• _Written exercise_: Can you reproduce the passage on Big Tom's funeral, beginning at the words "The president was" and ending after "Father Creelman said.", changing "Rose" to "Rosaleen" wherever it occurs?

Passage start

He added: "It's a huge loss here for the people. The main factor is that he was one of the people, no matter where he went.
"He didn't carry the title of king or stardom very well.
"He was a real down-to-earth man. And he just had a connection with people that you can't explain, other than you've seen it and understood it and were present to experience it.
"And this is testament today with the amount of people that are here and the amount of people that were there on Wednesday to pay tribute to him.
"It's an honour to be here."
Daniel told the Press Association: "We'll remember him for his music. Everybody has a song, and numerous Big Tom songs are special.
"But we'll remember him for the man as well - the humble man who I suppose went to the top of his world but yet was as grounded as anybody could ever be."
Big Tom's coffin was draped with an Oram Sarsfields GAA flag.
President of Ireland Michael D Higgins visited Big Tom's family at the family home on Thursday evening.
The president was represented at the funeral by his aide de camp, while Taoiseach Leo Varadkar was also represented.
An Oram GAA flag, Big Tom's Golden Disc, a tractor, a guitar, a fishing rod, and family photos were brought forward by family members to celebrate the star and his great loves.
Father Leo Creelman said it was a sad day for "the world of country music and for many, many people throughout our country and beyond".
He said it was "a heartbreaking replay of events" for the family, as they buried their mother - Big Tom's wife Rose - earlier this year.
"When Rose died a massive part of Tom went with her. He was lost, dazed and brokenhearted," Father Creelman said.
The priest told the congregation: "Big Tom had an amazing presence when he walked into a room or on to a stage.
"He was a man big in stature, matched up with an even bigger heart. Despite all his success and fame, he always remained humble and down to earth and first and foremost a family man.
"I could dwell on his professional career, on his undoubted success and popularity in the Irish country music scene.
"He was referred to as a legend, a giant, an icon, a king, labels often liberally thrown out about others, but titles that Big Tom richly deserved and earned after decades of success in the country music scene, culminating with a lifetime achievement award at the Irish Country Music Awards in 2016."

Passage end
Extracted material start

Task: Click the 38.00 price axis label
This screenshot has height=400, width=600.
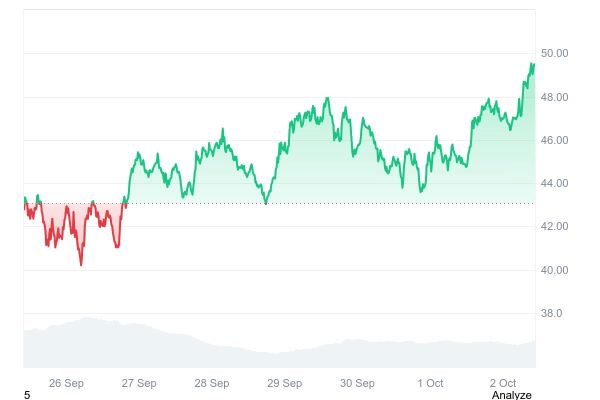Action: click(x=554, y=313)
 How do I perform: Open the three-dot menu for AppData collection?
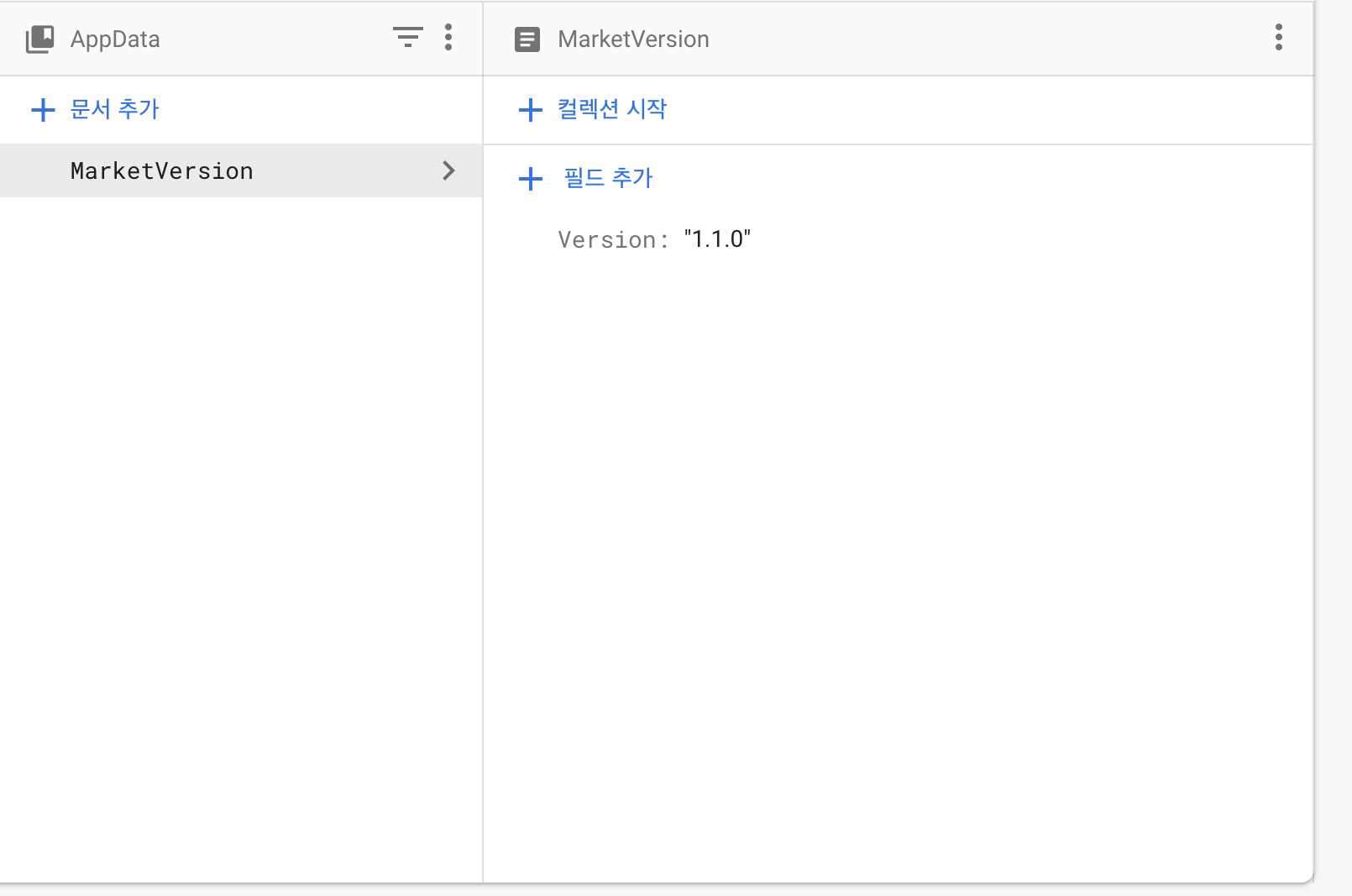coord(449,38)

Extracted material end

• _Solution for this problem_:
The president was represented at the funeral by his aide de camp, while Taoiseach Leo Varadkar was also represented.
An Oram GAA flag, Big Tom's Golden Disc, a tractor, a guitar, a fishing rod, and family photos were brought forward by family members to celebrate the star and his great loves.
Father Leo Creelman said it was a sad day for "the world of country music and for many, many people throughout our country and beyond".
He said it was "a heartbreaking replay of events" for the family, as they buried their mother - Big Tom's wife Rosaleen - earlier this year.
"When Rosaleen died a massive part of Tom went with her. He was lost, dazed and brokenhearted," Father Creelman said.